Considering my mother's health history, my own health has always been a subject of concern for my family, both immediate and extended. Turns out the polyp that was removed was found to be benign - very happy news. The additional biopsy samples collected today should provide more conclusive information as to whether or not whatever else that was found is considered "low-risk" or "high-risk," but I won't know until my follow up two weeks from now. Sure, the chances that I've got something seriously wrong/high-risk are low, but chances are chances and in my life's experience, things don't always work out how we'd like them too. This reality has apparently sunk in for me, despite all my efforts to not get upset or jump to any conclusions I really don't know or yet have... I had a dream the other night that I had to have a hysterectomy. Just a dream, but a disturbing one at that. My past, my present and my future all just seem fuzzy right now. I'm preoccupied is all - everything seems to be a bit on hold until I know more.

5 comments:

Unknown said...

You have every right to be more than a little preoccupied right now. I'll keep good thoughts for you that everything works out well.
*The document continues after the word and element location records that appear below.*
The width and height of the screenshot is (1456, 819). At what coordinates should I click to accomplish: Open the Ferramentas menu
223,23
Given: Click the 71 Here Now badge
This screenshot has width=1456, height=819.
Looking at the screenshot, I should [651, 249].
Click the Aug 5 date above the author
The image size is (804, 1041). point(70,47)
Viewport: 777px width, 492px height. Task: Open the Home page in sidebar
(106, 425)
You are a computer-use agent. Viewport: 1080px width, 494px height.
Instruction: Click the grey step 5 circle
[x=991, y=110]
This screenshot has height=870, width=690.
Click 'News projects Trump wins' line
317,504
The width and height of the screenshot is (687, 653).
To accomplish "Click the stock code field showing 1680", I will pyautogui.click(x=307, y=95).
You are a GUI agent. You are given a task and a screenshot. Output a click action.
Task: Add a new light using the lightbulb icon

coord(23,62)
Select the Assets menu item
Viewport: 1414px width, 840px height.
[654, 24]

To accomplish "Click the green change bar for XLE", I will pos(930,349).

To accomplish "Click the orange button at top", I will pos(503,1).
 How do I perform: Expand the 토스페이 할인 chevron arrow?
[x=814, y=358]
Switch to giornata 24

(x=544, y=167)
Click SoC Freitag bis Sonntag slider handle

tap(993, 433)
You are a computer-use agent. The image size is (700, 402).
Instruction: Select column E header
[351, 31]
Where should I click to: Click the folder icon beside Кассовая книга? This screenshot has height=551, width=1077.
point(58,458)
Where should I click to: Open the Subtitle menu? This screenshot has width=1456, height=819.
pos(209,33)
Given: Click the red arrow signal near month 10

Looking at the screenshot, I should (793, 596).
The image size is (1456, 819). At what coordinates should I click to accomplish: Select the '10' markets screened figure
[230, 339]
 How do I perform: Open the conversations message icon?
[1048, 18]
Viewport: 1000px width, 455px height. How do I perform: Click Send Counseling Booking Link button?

When the past, present and future are fuzzy, it's best to take things day by day for a while.

Hugs.

Amy said...

Big well wishes and encouraging squeezes being sent telepathically to you, Annejelynn.

Effie said...

Oh my--what a thing to find out--here's some *hugs* and good feelings/wishes/vibes sent your way....I'll be thinking of you and hoping that all goes well!

Recovering Mormon said...

Please let us know what you find out. Crossing all the fingers and toes in the meantime, and sending love.
xoxoxoRebecca

Ern said...

I hope everything turns out just fine. You'll be in my prayers.